Самое крупное выступление против упрочивавшегося режима личной власти Сталина относится ко второй половине 1932 г. и связано с так называемой “контрреволюционной группой Рютина, Иванова, Галкина и др.”, объединившихся в Союз марксистов-ленинцев. Душой и идейным руководителем этой группы был М.Н.Рютин. Член большевистской партии с 1914 г., участник гражданской войны, позднее – видный партийный функционер, Рютин в 1925 г. стал секретарем Краснопресненского райкома партии г. Москвы. Он активно боролся против троцкистов и зиновьевцев, объективно помогая становлению режима личной власти Сталина. На XV съезде ВКП(б) Рютин был избран кандидатом в члены ЦК партии.

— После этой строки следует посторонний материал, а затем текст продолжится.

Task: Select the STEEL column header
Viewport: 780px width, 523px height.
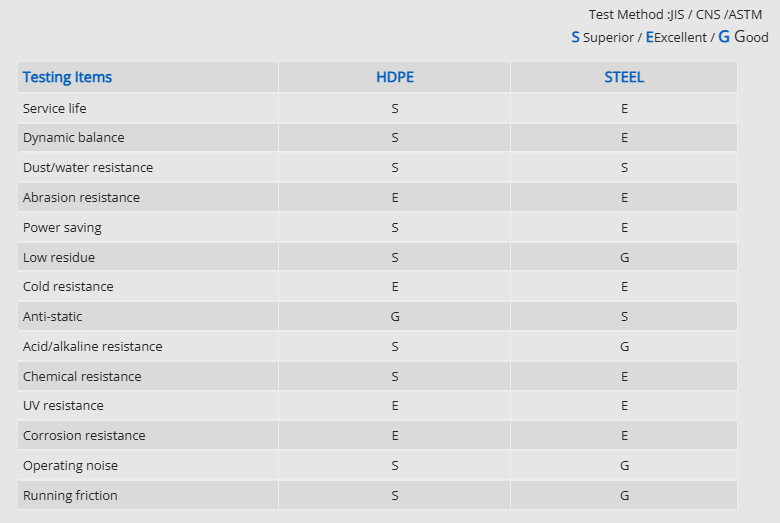Action: [x=624, y=77]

Однако уже в 1928 г., когда Сталин начал исподволь готовить наступление против “правого уклона” и все шире внедрять “чрезвычайщину”, против которой выступила группа Бухарина, отношение Рютинa к Сталину изменилось: вместе с другими лидерами московской партийной организации он не поддержал генсека, за что, как и они, был обвинен в примиренчестве по отношению к “правым” и освобожден от своего партийного поста. Затем на Рютина обрушились и другие обвинения, в том числе основанные на клеветнических доносах. Он был исключен из партии, работал экономистом в “Союзсельэлектро”.

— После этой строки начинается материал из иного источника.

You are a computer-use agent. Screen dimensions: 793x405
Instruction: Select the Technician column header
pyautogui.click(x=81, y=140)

Весной 1932 г. М.Н.Рютин, В.Н.Каюров (член партии с 1900 г.), М.С.Иванов (член партии с 1906 г.) составили ядро организации, позже названной “Союз марксистов-ленинцев”. От ее имени Рютин подготовил теоретическую работу “Сталин и кризис пролетарской диктатуры” (принятую в качестве платформы организации) и “Обращение [c.433] ко всем членам ВКП(б)”. В этих документах на основе большого числа фактов и их детального анализа доказывались измена Сталина ленинизму, его превращение в диктатора, полный провал его политической линии и перерождение под его влиянием самой ленинской партии. В платформе Союза марксистов-ленинцев утверждалось, что “партия задавлена, задушена, терроризирована партийным аппаратом”, что в ней “царят взаимное подозрение и взаимная боязнь, недоверие и желание избежать обсуждения всяких политических вопросов из страха, что могут “пришить” уклон”. Обращаясь ко всем членам партии, Рютин и его единомышленники призывали сбросить диктатуру Сталина, покончить с властью аппарата и возродить внутрипартийную демократию. Только это, утверждали они, может спасти страну от величайшего кризиса и грядущей катастрофы.

Документы “Союза” распространились в Москве, Харькове, в Белоруссии. Это стало известно в ЦК ВКП(б) и ОГПУ, после чего М.Н.Рютин и другие члены Союза марксистов-ленинцев были арестованы. На одном из допросов Рютин заявил: “Никаких вдохновителей за мной не стояло и не стоит. Я сам был вдохновителем организации, я стоял во главе ее. Я один целиком писал и платформу, и обращение”.

Участники “Союза” были осуждены на длительные сроки заключения. Позже почти все они были уничтожены. Рютин был приговорен к смерти и расстрелян 10 января 1937 г. В 1988 г. Рютин и его товарищи были реабилитированы “за отсутствием состава преступления”. Так Сталин мстил тем, кто пытался сказать правду о том, что происходило в СССР.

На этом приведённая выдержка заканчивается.